● Given task
Reproduce the data from the line containing "Allgemeine Geschäftsbedingungen (107, 2516)" up to and including the line containing "[button] (22, 29)", with "Warenkorb" replaced by "Einkaufswagen" and everything else unchanged.

● Material shown
● ● ● ● ●

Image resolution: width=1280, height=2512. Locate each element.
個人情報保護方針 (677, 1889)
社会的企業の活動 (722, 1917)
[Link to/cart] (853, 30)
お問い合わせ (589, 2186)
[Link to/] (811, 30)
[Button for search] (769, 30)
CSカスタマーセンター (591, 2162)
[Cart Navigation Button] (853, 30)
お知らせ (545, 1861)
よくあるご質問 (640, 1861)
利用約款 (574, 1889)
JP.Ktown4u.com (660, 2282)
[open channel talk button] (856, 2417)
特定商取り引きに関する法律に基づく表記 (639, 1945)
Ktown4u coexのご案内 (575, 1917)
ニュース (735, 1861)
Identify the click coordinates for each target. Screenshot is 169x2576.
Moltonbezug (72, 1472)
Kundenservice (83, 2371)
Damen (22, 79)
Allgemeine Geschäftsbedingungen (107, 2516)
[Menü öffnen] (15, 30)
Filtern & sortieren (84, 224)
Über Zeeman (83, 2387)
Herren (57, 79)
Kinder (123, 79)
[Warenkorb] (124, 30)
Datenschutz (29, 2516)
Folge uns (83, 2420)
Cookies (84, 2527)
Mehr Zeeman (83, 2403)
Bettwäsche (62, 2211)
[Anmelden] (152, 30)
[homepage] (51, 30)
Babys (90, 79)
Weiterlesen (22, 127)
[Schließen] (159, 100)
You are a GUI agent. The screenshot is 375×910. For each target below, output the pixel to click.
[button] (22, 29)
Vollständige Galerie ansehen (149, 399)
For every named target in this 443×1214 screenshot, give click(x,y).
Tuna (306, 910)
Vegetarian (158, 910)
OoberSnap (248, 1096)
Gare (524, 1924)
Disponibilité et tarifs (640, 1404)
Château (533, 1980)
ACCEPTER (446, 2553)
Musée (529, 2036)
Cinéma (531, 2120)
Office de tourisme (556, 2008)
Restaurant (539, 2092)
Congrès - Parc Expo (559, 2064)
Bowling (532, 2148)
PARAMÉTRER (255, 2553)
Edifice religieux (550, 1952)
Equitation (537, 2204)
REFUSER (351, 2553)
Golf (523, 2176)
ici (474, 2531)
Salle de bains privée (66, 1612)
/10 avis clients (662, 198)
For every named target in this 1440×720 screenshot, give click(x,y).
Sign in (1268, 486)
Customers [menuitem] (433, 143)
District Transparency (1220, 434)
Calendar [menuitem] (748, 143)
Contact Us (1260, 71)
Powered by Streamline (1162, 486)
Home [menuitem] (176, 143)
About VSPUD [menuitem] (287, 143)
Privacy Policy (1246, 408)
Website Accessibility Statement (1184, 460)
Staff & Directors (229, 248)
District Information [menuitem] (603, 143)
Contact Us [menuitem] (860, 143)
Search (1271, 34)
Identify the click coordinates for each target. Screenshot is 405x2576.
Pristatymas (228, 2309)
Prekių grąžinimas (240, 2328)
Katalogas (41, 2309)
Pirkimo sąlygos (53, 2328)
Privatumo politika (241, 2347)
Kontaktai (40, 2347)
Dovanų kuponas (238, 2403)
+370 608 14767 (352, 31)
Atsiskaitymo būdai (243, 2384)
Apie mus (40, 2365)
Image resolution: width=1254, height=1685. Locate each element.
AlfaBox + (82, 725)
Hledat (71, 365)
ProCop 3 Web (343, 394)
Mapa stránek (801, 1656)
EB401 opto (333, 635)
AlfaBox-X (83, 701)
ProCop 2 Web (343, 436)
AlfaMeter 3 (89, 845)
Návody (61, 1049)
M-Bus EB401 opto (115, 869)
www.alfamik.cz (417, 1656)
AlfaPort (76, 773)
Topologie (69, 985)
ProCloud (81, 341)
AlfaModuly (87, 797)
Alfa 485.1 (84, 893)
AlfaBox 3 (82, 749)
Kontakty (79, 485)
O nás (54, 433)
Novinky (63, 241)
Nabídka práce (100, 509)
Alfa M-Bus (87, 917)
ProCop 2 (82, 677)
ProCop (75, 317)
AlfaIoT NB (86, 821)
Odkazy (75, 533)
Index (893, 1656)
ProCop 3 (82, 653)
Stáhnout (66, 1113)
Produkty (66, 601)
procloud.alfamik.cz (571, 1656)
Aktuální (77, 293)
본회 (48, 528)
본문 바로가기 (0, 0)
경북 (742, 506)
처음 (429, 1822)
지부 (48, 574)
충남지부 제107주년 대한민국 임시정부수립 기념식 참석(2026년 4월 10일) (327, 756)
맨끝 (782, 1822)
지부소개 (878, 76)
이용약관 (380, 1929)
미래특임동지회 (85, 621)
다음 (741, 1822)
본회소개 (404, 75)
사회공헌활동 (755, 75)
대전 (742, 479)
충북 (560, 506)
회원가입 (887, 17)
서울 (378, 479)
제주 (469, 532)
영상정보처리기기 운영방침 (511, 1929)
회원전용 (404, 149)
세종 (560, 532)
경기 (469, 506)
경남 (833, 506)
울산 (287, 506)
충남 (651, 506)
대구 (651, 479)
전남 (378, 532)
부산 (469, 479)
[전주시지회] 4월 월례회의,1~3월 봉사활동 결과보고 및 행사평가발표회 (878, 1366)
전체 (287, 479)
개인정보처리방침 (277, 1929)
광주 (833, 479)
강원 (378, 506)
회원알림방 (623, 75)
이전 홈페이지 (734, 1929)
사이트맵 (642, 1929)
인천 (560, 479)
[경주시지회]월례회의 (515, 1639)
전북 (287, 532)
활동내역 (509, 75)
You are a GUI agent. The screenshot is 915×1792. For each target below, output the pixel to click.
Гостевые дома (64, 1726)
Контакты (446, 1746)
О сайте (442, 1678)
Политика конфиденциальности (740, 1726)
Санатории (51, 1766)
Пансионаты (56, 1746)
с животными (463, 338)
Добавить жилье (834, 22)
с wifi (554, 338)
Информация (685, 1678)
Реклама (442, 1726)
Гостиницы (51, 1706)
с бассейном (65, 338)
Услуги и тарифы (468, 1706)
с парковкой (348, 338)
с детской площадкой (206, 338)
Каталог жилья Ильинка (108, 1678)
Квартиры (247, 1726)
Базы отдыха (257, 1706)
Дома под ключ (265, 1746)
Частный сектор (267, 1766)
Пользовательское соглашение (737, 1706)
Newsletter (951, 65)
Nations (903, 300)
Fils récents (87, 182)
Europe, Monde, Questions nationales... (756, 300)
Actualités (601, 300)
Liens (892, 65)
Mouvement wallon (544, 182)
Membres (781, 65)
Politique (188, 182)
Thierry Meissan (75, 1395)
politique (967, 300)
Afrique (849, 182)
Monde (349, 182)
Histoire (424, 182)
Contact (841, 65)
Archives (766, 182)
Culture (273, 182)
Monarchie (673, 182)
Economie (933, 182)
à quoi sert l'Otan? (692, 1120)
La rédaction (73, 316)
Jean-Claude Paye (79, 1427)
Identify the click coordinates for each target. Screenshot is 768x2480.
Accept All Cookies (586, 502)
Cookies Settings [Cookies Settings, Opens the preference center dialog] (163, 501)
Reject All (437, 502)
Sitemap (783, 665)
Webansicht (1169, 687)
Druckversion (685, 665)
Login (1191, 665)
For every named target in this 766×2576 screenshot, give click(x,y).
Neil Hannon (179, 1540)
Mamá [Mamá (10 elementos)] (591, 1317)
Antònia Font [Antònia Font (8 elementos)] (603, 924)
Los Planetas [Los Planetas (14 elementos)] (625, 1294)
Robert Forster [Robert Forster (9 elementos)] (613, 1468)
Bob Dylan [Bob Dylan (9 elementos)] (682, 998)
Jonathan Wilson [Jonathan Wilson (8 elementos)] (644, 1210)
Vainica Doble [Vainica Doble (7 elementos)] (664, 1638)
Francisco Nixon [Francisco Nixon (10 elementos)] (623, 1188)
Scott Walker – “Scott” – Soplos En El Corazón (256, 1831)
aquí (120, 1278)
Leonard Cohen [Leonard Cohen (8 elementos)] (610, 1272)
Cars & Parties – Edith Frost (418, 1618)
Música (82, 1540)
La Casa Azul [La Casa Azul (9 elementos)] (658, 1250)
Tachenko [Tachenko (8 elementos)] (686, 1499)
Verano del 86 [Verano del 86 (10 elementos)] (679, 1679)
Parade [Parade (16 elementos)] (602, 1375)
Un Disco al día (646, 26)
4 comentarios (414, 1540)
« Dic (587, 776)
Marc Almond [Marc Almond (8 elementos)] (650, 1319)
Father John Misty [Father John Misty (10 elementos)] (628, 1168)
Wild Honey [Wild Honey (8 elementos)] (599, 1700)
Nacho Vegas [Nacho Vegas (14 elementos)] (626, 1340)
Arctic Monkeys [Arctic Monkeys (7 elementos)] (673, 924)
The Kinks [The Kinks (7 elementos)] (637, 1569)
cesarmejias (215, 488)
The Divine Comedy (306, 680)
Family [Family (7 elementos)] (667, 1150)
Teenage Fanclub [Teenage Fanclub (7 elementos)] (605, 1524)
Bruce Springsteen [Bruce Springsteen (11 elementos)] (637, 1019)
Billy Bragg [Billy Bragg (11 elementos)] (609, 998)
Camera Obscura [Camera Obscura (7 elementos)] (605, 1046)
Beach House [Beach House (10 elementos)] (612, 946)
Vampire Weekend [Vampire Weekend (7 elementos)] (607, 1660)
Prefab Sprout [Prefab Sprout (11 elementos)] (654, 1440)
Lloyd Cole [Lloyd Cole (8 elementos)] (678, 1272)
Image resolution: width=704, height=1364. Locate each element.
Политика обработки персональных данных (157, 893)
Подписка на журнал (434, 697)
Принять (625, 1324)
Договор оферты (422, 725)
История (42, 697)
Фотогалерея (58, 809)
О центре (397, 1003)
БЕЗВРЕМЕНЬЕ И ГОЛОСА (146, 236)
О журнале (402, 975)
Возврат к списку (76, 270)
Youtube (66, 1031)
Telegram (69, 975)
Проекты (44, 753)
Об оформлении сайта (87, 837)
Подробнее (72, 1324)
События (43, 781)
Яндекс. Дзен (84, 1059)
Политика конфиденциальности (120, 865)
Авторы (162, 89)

● ● ● ● ●

● Task answer
Allgemeine Geschäftsbedingungen (107, 2516)
[Menü öffnen] (15, 30)
Filtern & sortieren (84, 224)
Über Zeeman (83, 2387)
Herren (57, 79)
Kinder (123, 79)
[Einkaufswagen] (124, 30)
Datenschutz (29, 2516)
Folge uns (83, 2420)
Cookies (84, 2527)
Mehr Zeeman (83, 2403)
Bettwäsche (62, 2211)
[Anmelden] (152, 30)
[homepage] (51, 30)
Babys (90, 79)
Weiterlesen (22, 127)
[Schließen] (159, 100)
You are a GUI agent. The screenshot is 375×910. For each target below, output the pixel to click.
[button] (22, 29)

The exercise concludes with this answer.